A Multiprocessing Module Tutorial for Python

Intro

So for work I have built a tool that takes advantage of multithreaded processes on python. When researching for this topic I came across a number of guides that suggest the usage of the `threading <https://docs.python.org/3/library/threading.html>`__ module. Now don't get me wrong, the threading module is great, but do to a limitation with the Global Interpreter Lock when you're doing lot's of actual data crunching you can run into issue. Here's the quote straight from the manual :

CPython implementation detail: In CPython, due to the Global Interpreter Lock, only one thread can execute Python code at once (even though certain performance-oriented libraries might overcome this limitation). If you want your application to make better use of the computational resources of multi-core machines, you are advised to use multiprocessing or concurrent.futures.ProcessPoolExecutor. However, threading is still an appropriate model if you want to run multiple I/O-bound tasks simultaneously.

So I started to research how to use the multiprocessing module, read a whole heap on it and built my application for work using it. Across the way I ran into several great tutorials on the multiprocessing module. Most of them used multiprocessing's Pool module which is great. And you should always attempt to use it. However I found myself asking questions about how threads were running, wanting to do introspection and other things that made managing threads manually of greater benefit to me. So I wrote up a version of my code that doesn't use the thread pool but still keeps track of what's going on. I figured I'd write up an example of what I found so that the Internet can enjoy or ignore it per usual and hopefully someone get's some use out of it.

Solution/Arch

So how to use multiprocessing was of course the next question. Multiprocessing looks a lot like the threading module so a lot of the primitives are there. The issues come when you have long processes and you want to introspect what's happening. Because threading runs one at a time it becomes very easy to share data between running processes in multiprocessing it becomes a bit harder as a number of the shared memory features don't work or are unavailable. Luckily the multiprocessing module provides you a queuing interface that is quite similar to how the queue works on the normal threading module.
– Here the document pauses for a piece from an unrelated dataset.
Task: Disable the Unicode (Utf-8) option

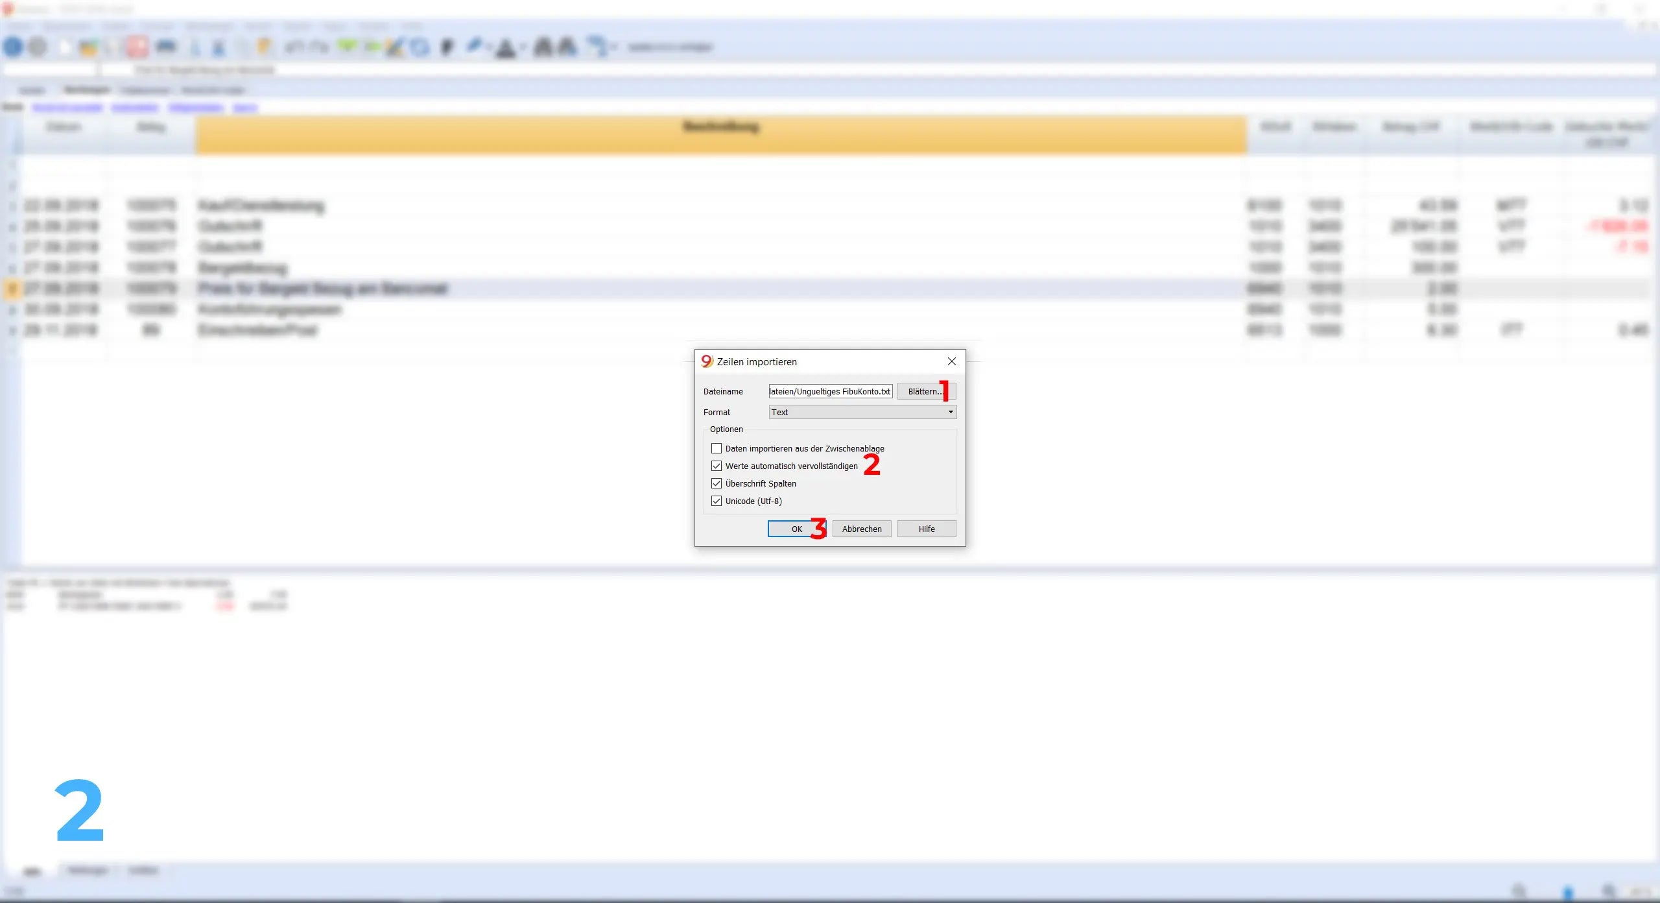Action: [717, 501]
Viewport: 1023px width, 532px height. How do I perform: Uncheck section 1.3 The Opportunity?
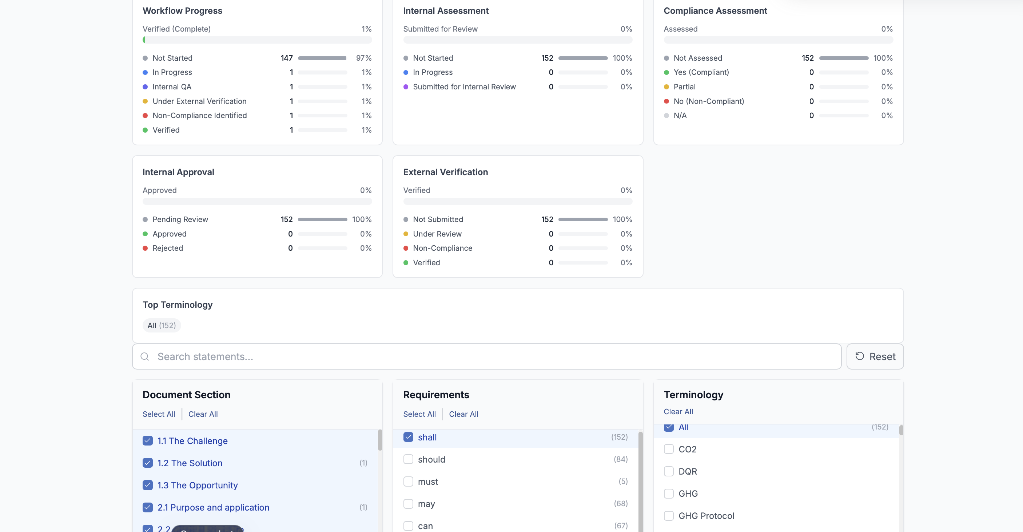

There is a general pattern I've started using to process jobs multithreaded. An input queue, results queue and a series of identical workers will pull work off the queue, process it and place the results on the result queue. After I've provisioned my threads I then poll all of my worker threads periodically to see if they've completed. Once they have I have my main process grab all the results off of the results queue and display them back to the screen (or generally kick off the next thing).

Implementation

So onto the code. For reference all of my code is available here on my github. So the main juice of the code is the work being done. In my example I'm taking a string and hashing it 1,000,000 times with sha512 (using the hashlib library). You're code probably isn't doing this so this module will be where you place your own custom code. I'm then returning a dictionary that contains the original string and is hashed value. If your workstation is significantly slower or faster than mine you may need to adjust the amount of times you hash the value.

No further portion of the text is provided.